[Phylobase-devl] labeling order

Sat Dec 27 20:21:28 CET 2008

On Dec 27, 2008, at 1:47 PM, Steven Kembel wrote:

[snip]

> This is my question as well - especially for unrooted trees where
> there is not an edge for every node and vice versa, so tips and
> nodes and edges can't be in the same order. I think that as we are
> suggesting ways to modify the tree structure, we can provide examples
> of what the edge matrix, node labels, etc. would actually look like
> for an unrooted and rooted tree, and how tree reordering would work, I
> think this might help clarify things.

Okay, I've attempted to do that as best I can below.  It's not  
complete so others should feel free to update/correct my assumptions.   
I haven't spent as much time thinking about trees as the others on  
this list and much of the tree programming I have done involved nodes  
with pointers to other nodes, and there was no explicit edge matrix.   
Hopefully this helps

@edge
      [,1] [,2]
[1,]    5    6
[2,]    6    1
[3,]    6    2
[4,]    5    7
[5,]    7    3
[6,]    7    4
[7,]   NA    5

======== Node number ordering of labels========
This is the ape method

@tip.label
[1] "t1" "t2" "t3" "t4"

@node.label
[1] "root" "n1" "n2"

These are in node numbering order e.g. node 1 - t1, node 2 - t3... etc

======== Edge order ordering of labels ========

@tip.label
[1] "t1" "t2" "t3" "t4"

@node.label
[1] "n1" "n2" "root"

======== Edge order ordering of single label vector ========

@label
[1] "n1" "t1" "t2" "n2" "t3" "t4"  "root"

If there are not internal node labels, those slots are either "" or NA.

-----------------------------------------------------------------------

If we reorder the edge matrix to:

@edge
      [,1] [,2]
[1,]   NA    5
[2,]    7    3
[3,]    7    4
[4,]    5    6
[5,]    6    1
[6,]    6    2
[7,]    5    7

======== Node number ordering of labels========
@tip.label
[1] "t1" "t2" "t3" "t4"

@node.label
[1] "root" "n1" "n2"

The order stays the same because the node numbers have not changed.

======== Edge order ordering of labels ========

@tip.label
[1] "t3" "t4" "t1" "t2"

@node.label
[1]  "root" "n1" "n2"

======== Edge order ordering of single label vector ========

@label
[1] "root" "t3" "t4" "n1" "t1" "t2" "n2"

-----------------------------------------------------------------------

If we unroot the tree

@edge
      [,1] [,2]
[1,]    5    1
[2,]    5    2
[3,]    5    6
[4,]    6    3
[5,]    6    4

======== Node number ordering of labels========
@tip.label
[1] "t1" "t2" "t3" "t4"

@node.label
[1] "n1" "n2"

→ **INFORMATION SUPPLIED**

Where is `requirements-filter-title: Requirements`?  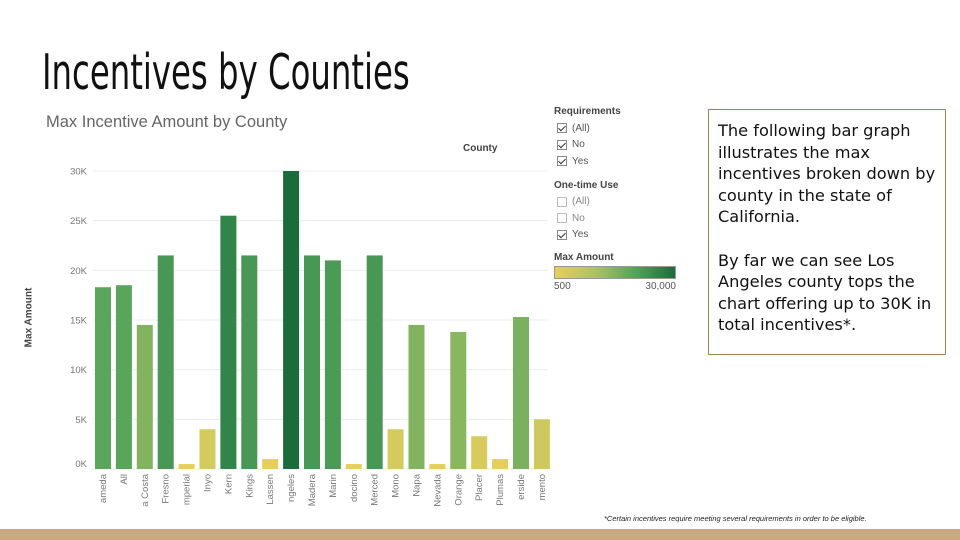
requirements-filter-title: Requirements is located at coordinates (588, 112).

→ **DIRECTIONS**
Transcribe the labeling-order post between "On Dec 27, 2008, at" and "help clarify things.", inclusive. Answer from the labeling-order post alone.

→ **RESPONSE TO THE TASK**
On Dec 27, 2008, at 1:47 PM, Steven Kembel wrote:

[snip]

> This is my question as well - especially for unrooted trees where
> there is not an edge for every node and vice versa, so tips and
> nodes and edges can't be in the same order. I think that as we are
> suggesting ways to modify the tree structure, we can provide examples
> of what the edge matrix, node labels, etc. would actually look like
> for an unrooted and rooted tree, and how tree reordering would work, I
> think this might help clarify things.